If the Tick method did not call Invalidate, there would only be a single Idle event rather than a steady stream of them.

Pros:

Cons:

 

I'm a game, dammit!  I want to run flat out, tick tock tick tock, hogging all the CPU

The built-in Microsoft.Xna.Framework.Game class customizes how Win32 messages are processed, taking over the message loop so the game can run as smoothly as possible in the gaps between message processing. You can do the same thing if you want this same behavior. First, hook the Application.Idle event:

    Application.Idle += TickWhileIdle;

Whenever the Win32 message pump becomes idle, we go into an infinite loop, calling Tick as fast as possible for maximum game performance and smoothness. But we must check to see if a Win32 message has arrived, so we can break out of the loop if there is UI processing to be done:

    void TickWhileIdle(object sender, EventArgs e)
    {
        NativeMethods.Message message;

        while (!NativeMethods.PeekMessage(out message, IntPtr.Zero, 0, 0, 0))
        {
            Tick(sender, e);
        }
    }

WinForms does not expose the native Win32 PeekMessage function, so we must import this ourselves:

    static class NativeMethods
    {
        [StructLayout(LayoutKind.Sequential)]
        public struct Message
        {
            public IntPtr hWnd;
            public uint Msg;
            public IntPtr wParam;
            public IntPtr lParam;
            public uint Time;
            public System.Drawing.Point Point;
        }

        [DllImport("User32.dll"]
        [return: MarshalAs(UnmanagedType.Bool)]
        public static extern bool PeekMessage(out Message message, IntPtr hWnd, uint filterMin, uint filterMax, uint flags);
    }

Pros:

Cons:

 

Invalidate vs. Draw

Any of the above techniques will provide repeated calls to our Tick method. But to display animation, Tick must somehow cause the control to redraw itself.

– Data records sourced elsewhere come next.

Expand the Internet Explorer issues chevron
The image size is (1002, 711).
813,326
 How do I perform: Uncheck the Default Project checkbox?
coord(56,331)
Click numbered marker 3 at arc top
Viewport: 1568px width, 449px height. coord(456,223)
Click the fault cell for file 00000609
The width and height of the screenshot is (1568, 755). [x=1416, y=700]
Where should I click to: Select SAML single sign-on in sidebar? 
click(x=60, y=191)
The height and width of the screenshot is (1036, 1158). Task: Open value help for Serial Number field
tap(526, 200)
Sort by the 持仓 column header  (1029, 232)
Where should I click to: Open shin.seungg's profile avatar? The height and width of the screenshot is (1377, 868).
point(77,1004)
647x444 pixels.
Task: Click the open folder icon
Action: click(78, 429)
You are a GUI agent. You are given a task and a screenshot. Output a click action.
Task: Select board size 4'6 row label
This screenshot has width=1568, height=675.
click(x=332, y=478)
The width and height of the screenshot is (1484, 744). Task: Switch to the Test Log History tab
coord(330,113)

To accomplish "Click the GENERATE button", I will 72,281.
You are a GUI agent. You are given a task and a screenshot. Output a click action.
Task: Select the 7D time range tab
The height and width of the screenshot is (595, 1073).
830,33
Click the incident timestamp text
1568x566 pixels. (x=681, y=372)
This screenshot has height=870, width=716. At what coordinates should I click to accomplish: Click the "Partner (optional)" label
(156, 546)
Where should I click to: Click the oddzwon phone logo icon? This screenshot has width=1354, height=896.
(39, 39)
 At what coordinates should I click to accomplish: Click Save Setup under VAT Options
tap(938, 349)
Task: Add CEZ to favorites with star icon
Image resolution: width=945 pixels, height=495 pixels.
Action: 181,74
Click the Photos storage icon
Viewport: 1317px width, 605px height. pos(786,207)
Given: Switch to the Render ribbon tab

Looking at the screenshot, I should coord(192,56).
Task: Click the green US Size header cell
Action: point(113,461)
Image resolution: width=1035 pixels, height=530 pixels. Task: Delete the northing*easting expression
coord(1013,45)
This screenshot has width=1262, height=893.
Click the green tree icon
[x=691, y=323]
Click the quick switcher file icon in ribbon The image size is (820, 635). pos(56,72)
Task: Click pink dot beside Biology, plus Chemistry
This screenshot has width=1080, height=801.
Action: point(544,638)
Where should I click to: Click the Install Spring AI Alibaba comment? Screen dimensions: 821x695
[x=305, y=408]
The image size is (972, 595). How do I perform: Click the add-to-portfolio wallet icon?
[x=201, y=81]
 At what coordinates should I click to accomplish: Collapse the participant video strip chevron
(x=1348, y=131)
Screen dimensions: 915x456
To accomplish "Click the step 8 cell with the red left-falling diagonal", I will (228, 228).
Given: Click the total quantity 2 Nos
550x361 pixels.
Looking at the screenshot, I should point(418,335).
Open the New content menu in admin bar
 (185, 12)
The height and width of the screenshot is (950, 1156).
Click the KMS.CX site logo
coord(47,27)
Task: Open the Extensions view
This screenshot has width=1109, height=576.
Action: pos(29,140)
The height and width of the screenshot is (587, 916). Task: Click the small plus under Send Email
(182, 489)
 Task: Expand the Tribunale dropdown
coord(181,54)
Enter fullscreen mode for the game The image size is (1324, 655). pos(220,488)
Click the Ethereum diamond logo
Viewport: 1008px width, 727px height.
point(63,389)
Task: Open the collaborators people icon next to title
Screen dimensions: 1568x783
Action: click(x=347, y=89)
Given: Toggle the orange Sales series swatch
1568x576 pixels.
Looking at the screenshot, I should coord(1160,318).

The easiest way is for Tick to call Invalidate.  This tells Win32 "hey, whenever you get a moment, could you please send a WM_PAINT message to this control?"  That triggers the GraphicsDeviceControl.OnPaint method, which calls BeginDraw to set up the device, then calls the main Draw method, and finally calls EndDraw to present the image onto the screen.

For maximum smoothness you may wish to avoid Win32 message processing entirely, and have Tick directly call BeginDraw, Draw, and EndDraw (the same way the existing OnPaint method does) instead of Invalidate.

 

Fix that timestep, fix it good

So we've chosen one of the above techniques, and hooked it up to call our Tick method.  But our animation is not smooth, because Tick is not called at a steady rate!  The third technique will usually call Tick more steadily than the first, but none of them can guarantee how often this will occur.  Whenever Tick is called we must examine the clock to see how much actual time has passed, adjusting our update logic and animation playback accordingly.

First, we must decide whether we want fixed or variable timestep update logic.

Variable timestep is easy. Just use a Stopwatch to see how much time has passed, perform the appropriate update calculations, then redraw the control.

Fixed timestep logic is implemented like so:

    Stopwatch stopWatch = Stopwatch.StartNew();

    readonly TimeSpan TargetElapsedTime = TimeSpan.FromTicks(TimeSpan.TicksPerSecond / 60);
    readonly TimeSpan MaxElapsedTime = TimeSpan.FromTicks(TimeSpan.TicksPerSecond / 10);

    TimeSpan accumulatedTime;
    TimeSpan lastTime;


    void Tick(object sender, EventArgs e)
    {
        TimeSpan currentTime = stopWatch.Elapsed;
        TimeSpan elapsedTime = currentTime - lastTime;
        lastTime = currentTime;

        if (elapsedTime > MaxElapsedTime)
        {
            elapsedTime = MaxElapsedTime;
        }

        accumulatedTime += elapsedTime;

        bool updated = false;

        while (accumulatedTime >= TargetElapsedTime)
        {
            Update();

            accumulatedTime -= TargetElapsedTime;
            updated = true;
        }

        if (updated)
        {
            Invalidate();
        }
    }

The MaxElapsedTime check avoids running excessively many Updates to catch up after the program has been paused, for instance when debugging.

If you are using the second of the previously mentioned ticking techniques, remove the "if (updated)" check from around the Invalidate call.